▶ _What this exercise asks_:
1) List every person the essay on the assassinations of the 1960s names as having been killed.
2) Write a continuation of the essay on the assassinations of the 1960s, starting after its final sentence.

As we mark the 50th anniversary of President John Kennedy’s assassination, analysts are examining every conceivable angle of its impact. And rightly so—many see it as a turning point in history. The assassination itself was not the sole factor in the many societal changes that followed, but it certainly stands as a symbol.
I was recently explaining to a couple of 20-somethings the greater impact of that time, how it wasn’t only the Kennedy assassination that rattled the world, but a whole string of murders of leaders. The idea that crazies could remove anyone so easily by assassination was unnerving. It exposed how vulnerable we were, how tenuous leadership could be.
Earlier that year, on June 12, a Ku Klux Klan member ambushed Medgar Evers, a civil rights leader in Mississippi. This occurred only a few hours after President Kennedy had spoken on national television supporting civil rights.
Just 20 days before Kennedy was shot, communists assassinated the president of Vietnam and lit the match that would fire the terrible war that would soon ensnare the United States.
Fifteen months after Kennedy, on Feb. 25, 1965, members of the Nation of Islam killed Malcolm X.
In August of 1967 George Lincoln Rockwell, leader of the American Nazi Party, was assassinated. Even though he was a pariah of society, this was not the American way.
The next two, though, would really rock the nation.
Martin Luther King was shot on a Memphis hotel balcony on April 4, 1968; and as the nation was still grappling with that tragedy, Robert F. Kennedy, John Kennedy’s younger brother, was gunned down on June 6 as he campaigned for president.
Some call the ’60s the Era of Assassinations, but it actually continued into the early ’70s when Alabama governor George Wallace was left paralyzed by a failed attempt on his life.

▶ _Records from a collection_:

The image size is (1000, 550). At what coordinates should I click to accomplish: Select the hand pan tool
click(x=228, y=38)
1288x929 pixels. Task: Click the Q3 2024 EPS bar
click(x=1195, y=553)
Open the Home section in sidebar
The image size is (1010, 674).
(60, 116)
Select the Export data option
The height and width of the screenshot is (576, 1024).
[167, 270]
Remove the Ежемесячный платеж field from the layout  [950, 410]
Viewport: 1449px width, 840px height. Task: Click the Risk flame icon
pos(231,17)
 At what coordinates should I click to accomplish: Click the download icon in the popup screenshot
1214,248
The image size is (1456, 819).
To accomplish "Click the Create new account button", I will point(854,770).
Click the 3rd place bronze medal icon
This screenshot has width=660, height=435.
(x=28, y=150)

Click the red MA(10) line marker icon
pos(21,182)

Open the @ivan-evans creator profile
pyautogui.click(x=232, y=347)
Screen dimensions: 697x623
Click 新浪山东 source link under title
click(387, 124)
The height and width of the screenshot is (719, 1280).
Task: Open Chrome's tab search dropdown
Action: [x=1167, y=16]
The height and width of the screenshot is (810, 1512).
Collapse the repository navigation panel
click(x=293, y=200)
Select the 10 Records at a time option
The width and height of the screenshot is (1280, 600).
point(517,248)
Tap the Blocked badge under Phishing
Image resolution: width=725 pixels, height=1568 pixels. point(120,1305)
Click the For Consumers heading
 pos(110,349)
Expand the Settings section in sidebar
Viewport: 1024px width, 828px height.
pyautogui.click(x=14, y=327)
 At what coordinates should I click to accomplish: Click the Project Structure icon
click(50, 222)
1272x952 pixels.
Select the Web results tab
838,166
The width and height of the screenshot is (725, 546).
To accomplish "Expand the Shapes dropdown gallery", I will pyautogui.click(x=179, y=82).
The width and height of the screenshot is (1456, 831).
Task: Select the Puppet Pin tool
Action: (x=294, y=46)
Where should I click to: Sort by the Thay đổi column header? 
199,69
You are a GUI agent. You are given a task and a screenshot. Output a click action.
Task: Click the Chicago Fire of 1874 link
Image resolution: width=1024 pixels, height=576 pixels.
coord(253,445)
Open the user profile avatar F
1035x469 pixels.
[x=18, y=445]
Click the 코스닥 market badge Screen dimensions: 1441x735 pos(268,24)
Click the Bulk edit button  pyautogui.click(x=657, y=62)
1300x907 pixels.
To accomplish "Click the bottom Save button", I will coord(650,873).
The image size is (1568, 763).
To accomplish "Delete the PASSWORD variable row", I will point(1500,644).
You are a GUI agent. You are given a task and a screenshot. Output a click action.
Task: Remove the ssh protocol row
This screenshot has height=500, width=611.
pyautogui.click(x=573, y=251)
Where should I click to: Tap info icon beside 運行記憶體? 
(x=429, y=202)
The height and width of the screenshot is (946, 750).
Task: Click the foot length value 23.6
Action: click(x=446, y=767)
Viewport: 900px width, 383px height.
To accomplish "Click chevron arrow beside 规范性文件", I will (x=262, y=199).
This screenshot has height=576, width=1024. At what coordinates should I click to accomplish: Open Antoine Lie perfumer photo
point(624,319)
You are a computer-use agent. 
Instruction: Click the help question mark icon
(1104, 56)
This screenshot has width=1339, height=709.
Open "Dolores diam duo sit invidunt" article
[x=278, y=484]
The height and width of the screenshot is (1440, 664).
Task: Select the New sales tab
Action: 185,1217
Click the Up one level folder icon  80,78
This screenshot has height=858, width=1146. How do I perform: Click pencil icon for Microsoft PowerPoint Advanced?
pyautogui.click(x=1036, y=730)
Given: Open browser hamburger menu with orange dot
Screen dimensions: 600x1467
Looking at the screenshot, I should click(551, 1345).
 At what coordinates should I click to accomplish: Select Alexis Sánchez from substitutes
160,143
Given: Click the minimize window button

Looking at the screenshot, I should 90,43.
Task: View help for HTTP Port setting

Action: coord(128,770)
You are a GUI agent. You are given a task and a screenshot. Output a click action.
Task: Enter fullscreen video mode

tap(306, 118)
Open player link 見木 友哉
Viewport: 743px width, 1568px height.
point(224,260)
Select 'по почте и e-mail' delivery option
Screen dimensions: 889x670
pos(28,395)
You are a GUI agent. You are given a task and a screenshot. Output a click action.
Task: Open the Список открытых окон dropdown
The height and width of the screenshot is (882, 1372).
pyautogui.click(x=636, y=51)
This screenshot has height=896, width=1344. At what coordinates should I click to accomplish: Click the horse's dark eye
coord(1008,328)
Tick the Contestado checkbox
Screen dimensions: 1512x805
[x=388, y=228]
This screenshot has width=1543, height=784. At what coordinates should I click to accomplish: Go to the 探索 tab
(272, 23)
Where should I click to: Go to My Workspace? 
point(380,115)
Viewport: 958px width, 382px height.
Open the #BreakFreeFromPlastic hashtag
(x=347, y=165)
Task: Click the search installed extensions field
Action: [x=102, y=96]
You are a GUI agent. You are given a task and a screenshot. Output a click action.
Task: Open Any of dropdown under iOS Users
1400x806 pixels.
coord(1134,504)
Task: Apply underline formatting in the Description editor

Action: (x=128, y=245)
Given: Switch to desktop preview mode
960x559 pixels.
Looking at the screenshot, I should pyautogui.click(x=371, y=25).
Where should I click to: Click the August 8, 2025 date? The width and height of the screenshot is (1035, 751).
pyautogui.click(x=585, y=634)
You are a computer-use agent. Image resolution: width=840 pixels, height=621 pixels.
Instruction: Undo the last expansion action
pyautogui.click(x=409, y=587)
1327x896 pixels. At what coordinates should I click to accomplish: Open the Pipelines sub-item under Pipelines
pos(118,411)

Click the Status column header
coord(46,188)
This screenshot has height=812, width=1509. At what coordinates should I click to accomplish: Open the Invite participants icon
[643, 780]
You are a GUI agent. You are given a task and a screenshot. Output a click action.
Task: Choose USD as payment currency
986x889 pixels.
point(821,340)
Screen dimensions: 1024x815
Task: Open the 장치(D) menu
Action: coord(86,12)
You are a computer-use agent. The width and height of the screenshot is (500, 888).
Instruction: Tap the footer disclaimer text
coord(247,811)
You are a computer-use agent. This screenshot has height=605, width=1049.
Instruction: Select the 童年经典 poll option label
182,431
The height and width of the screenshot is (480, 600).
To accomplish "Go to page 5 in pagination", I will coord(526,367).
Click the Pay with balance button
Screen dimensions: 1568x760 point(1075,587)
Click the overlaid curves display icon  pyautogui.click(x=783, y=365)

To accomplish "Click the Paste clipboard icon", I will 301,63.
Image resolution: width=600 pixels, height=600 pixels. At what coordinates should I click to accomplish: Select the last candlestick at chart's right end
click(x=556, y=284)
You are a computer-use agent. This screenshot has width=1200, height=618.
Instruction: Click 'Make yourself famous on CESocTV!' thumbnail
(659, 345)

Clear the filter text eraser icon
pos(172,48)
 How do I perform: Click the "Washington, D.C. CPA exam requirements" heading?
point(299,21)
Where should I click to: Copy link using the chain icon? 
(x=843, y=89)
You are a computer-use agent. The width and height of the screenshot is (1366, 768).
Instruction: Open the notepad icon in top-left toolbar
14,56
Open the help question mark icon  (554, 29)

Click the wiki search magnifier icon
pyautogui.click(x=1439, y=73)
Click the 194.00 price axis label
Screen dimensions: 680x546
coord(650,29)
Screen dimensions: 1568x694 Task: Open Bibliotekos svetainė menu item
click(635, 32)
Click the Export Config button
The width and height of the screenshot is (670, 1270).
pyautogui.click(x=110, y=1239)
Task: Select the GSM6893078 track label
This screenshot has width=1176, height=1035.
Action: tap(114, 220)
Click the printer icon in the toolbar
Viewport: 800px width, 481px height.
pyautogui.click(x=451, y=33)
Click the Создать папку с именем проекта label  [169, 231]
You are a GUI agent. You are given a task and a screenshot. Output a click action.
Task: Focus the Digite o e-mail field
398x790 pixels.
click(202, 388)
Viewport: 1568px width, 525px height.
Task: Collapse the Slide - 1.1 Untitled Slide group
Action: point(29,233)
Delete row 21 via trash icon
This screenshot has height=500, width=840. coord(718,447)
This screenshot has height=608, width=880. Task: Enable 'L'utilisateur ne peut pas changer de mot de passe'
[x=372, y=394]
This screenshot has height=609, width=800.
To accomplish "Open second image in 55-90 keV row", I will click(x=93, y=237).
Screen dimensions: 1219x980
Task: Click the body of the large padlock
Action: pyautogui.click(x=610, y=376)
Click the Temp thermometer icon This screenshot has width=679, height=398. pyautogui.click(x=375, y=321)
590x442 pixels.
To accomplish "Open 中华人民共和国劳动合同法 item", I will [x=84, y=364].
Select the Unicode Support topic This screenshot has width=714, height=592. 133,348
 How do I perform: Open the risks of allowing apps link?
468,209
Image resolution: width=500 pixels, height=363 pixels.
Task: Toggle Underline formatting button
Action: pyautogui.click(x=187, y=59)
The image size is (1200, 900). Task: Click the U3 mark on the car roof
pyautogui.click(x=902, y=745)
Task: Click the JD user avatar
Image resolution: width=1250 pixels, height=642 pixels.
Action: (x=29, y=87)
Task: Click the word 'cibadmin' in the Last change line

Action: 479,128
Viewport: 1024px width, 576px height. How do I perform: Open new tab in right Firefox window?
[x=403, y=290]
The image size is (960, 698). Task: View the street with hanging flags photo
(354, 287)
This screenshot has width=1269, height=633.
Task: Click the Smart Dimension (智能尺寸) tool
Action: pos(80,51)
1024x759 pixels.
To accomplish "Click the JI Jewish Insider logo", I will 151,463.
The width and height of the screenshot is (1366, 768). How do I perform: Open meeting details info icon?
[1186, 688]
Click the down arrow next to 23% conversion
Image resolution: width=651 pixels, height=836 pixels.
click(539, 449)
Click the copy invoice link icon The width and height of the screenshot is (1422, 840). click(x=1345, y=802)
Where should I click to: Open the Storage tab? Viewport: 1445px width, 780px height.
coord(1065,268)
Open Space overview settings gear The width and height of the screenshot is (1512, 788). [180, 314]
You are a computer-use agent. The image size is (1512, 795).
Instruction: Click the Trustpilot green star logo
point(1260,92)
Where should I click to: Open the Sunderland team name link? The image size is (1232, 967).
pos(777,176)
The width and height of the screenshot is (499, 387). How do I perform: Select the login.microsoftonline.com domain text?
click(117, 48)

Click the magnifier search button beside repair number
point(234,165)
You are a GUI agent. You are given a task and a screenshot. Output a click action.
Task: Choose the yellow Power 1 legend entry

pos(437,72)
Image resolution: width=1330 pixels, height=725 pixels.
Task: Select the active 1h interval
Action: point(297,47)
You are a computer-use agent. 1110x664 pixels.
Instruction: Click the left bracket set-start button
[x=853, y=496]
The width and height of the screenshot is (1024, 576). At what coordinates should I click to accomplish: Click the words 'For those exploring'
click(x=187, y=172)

▶ _Results for the exercise_:
1) John Kennedy, Medgar Evers, Malcolm X, George Lincoln Rockwell, Martin Luther King, Robert F. Kennedy

2)
One of the young adults said to me, “That was like the 9/11 of your generation.” In a way, yes, except that it was protracted and repeated time and again over a decade. The world was going mad!
Kennedy’s assassination, though, had the deepest impact. This handsome, charismatic war hero had swept into office, eloquently inspiring many citizens with speeches describing the promising future of the world. Many began to use “Camelot”—the idyllic notion of the legendary King Arthur and his realm—as a romantic symbol of the Kennedy presidency. He was leading the charge to reform racism; he stared down the Russians in the
Cuban missile crisis; he was going to put a man on the moon; he started the Peace Corps to send young volunteers out to help people in developing nations.
So it was not strange to cast his assassination, therefore, as the fall of Camelot. Even his widow, Jacqueline, once said, “There’ll be great presidents again, but there’ll never be another Camelot again.”
In its wake, social and moral turmoil engulfed America and much of the world. Kennedy’s assassination did not, of course, cause it; but it surely marked the time when the floodgates of change were flung open.
The shock of his death seemed to jolt us out of the docile ’50s era and into the turbulent ’60s, as traditional values began to crumble and nonconformity became the rule. The short-lived hippie movement was a radical manifestation, but it represented the broader movement of youth away from respect for authority and common social norms. “Freedom” to do whatever we wanted—“sex, drugs, and rock and roll, baby”—became the anthem. Generally speaking, all Judeo-Christian institutions, and many of their core moral tenets, began to be openly challenged and abandoned.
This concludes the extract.